Characteristics of Informal interviewing

  • The interviewer talks with people in the field informally, without use of a structured interview guide of any kind. 
  • The researcher tries to remember his or her conversations with informants, and uses jottings or brief notes taken in the field to help in the recall and writing of notes from experiences in the field. 
  • Informal interviewing goes hand-in-hand with participant observation. 
  • While in the field as an observer, informal interviews are casual conversations one might have with the people the researcher is observing.

When to use Informal Interviews

Informal interviewing is typically done as part of the process of observing a social setting of interest. 

These may be best used in the early stages of the development of an area of inquiry, where there is little literature describing the setting, experience, culture or issue of interest. 

The researcher engages in fieldwork - observation and informal interviewing - to develop an understanding of the setting and to build rapport. 

Informal interviewing may also be used to uncover new topics of interest that may have been overlooked by previous research.

Recording Informal Interviews

Since informal interviews occur 'on the fly,' it is difficult to tape-record this type of interview.  Additionally, it is likely that informal interviews will occur during the process of observing a setting.

The researcher should participate in the conversation.  As soon as possible, he or she should make jottings or notes of the conversation.  These jottings should be developed into a more complete account of the informal interview.  This type of account would tend to be included in the researcher's fieldnotes. 

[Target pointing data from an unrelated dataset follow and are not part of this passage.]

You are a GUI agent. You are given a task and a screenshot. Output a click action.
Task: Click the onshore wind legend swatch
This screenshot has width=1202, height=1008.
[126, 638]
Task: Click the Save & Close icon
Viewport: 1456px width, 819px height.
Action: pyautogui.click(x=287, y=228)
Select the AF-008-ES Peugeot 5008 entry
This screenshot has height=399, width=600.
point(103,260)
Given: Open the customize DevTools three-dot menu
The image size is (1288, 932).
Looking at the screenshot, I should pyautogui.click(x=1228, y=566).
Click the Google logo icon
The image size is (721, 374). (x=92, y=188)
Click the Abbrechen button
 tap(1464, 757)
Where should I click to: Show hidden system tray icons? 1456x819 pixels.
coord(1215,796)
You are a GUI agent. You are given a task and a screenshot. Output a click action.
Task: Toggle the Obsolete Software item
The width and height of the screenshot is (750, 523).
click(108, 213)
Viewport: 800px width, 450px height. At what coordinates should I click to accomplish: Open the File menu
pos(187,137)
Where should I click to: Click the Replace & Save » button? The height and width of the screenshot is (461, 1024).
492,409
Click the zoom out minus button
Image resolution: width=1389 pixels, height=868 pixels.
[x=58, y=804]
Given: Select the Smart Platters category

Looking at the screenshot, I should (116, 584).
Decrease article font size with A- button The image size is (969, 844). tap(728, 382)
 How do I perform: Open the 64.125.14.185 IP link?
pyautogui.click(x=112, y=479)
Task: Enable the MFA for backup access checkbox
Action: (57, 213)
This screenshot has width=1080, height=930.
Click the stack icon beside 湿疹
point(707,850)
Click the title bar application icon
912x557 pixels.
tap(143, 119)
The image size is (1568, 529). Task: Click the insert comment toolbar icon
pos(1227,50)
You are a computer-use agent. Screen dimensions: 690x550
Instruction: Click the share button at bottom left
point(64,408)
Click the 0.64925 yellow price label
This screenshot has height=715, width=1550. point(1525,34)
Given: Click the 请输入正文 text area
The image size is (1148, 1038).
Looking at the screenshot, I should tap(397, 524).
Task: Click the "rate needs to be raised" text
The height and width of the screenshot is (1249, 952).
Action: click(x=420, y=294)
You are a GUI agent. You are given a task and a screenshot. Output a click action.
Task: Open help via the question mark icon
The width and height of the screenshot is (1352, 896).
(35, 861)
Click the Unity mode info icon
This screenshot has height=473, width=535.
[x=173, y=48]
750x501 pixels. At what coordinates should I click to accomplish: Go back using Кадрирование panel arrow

Developing fieldnotes soon after an informal interview is recommended. Even with good field jottings the details of an informal interview are quickly lost from memory. 


Interviews can be done informally, and 'on the fly' and, therefore, do not require scheduling time with respondents.  In fact, respondents may just see this as 'conversation.' 

Informal interviews may, therefore, foster 'low pressure' interactions and allow respondents to speak more freely and openly. 

Informal interviewing can be helpful in building rapport with respondents and in gaining their trust as well as their understanding of a topic, situation, setting, etc. 

Informal interviews, like unstructured interviews, are an essential part of gaining an understanding of a setting and its members' ways of seeing. 

Informal interviews can provide the foundation for developing and conducting more structured interviews.